Quello che vorrei passarvi oggi, però, non riguarda strettamente la psicofarmacologia, riguarda più specificatamente la funziona di essa accomunata ad un percorso psicoterapeutico. Questo connubio permette un lavoro a trecentosessanta gradi, laddove sia necessario e la sintomatologia sia così accentuata da divenire limitante nella vita privata, relazionale e lavorativa della persona, dove è possibile sviscerare diversi aspetti andando a gestire anche la sofferenza più acuta e offrendole dignità.

Come sempre nella vita è necessario trovare il giusto equilibrio e il buon compromesso fra le due dimensioni, farsi guidare dai professionisti della salute mentale e provare assieme a fare un percorso il più condiviso possibile. La comunicazione e la comprensione reciproca tra psicologo-psicoterapeuta e psichiatra è probabilmente uno degli obiettivi maggiori da raggiungere per la buona riuscita del piano terapeutico.
--
Completi quanto segue
1. Risponda alle domande seguenti basandosi sul testo su psicofarmacologia e psicoterapia.
(a) In quali ambiti della vita della persona la sintomatologia può divenire limitante?
(b) Da chi il testo invita a farsi guidare?
(c) Fra quali figure la comunicazione e la comprensione reciproca sono indicate come uno degli obiettivi maggiori?
2. Prosegua il testo su psicofarmacologia e psicoterapia a partire dalla sua ultima frase.

Sezione dei dati
--
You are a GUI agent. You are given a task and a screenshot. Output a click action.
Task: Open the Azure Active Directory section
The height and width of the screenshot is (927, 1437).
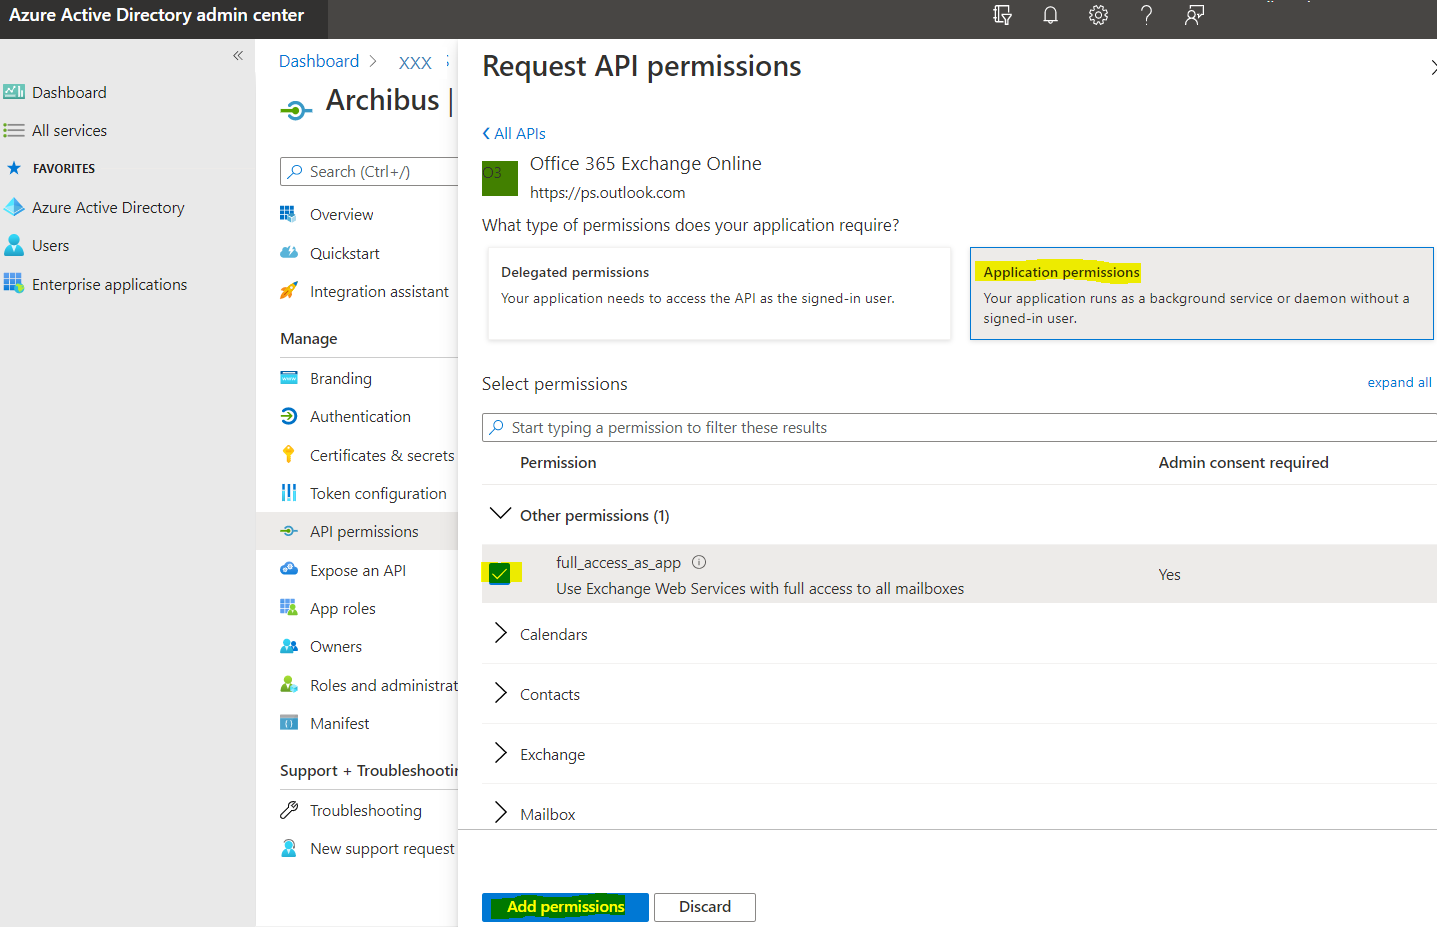pyautogui.click(x=108, y=207)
--
Elenco delle risposte
1.
(a) Nella vita privata, relazionale e lavorativa.
(b) Dai professionisti della salute mentale.
(c) Fra psicologo-psicoterapeuta e psichiatra.

2.
Ho avuto alcuni pazienti che mi hanno confidando di procede con "autocure" al bisogno, con BDZ (benzodiazepine, che sono sostanzialmente degli ansiolitici) presi per necessità da prescrizioni di molti anni addietro. Questo esempio mi fa venire in mente che spesso non c'è un adeguata comunicazione che permette ai pazienti di spiegare come questo periodo di transizione è possibile affrontarlo con un sostegno organizzato e regolato, come sia più facile in terapia andare a lavorare con l'angoscia senza per forza sentirsi distrutti e come sia fondamentale la collaborazione delle due figure affinché la farmacoterapia sia mirata a rispondere a quella persona: la sua storia, le sue paure, il suo comportamento, le aspettative, tutto ciò non può e non deve esulare dalla conoscenza psicoterapeutica e dal percorso di terapia che via via va instaurandosi grazie all'alleanza terapeutica stessa.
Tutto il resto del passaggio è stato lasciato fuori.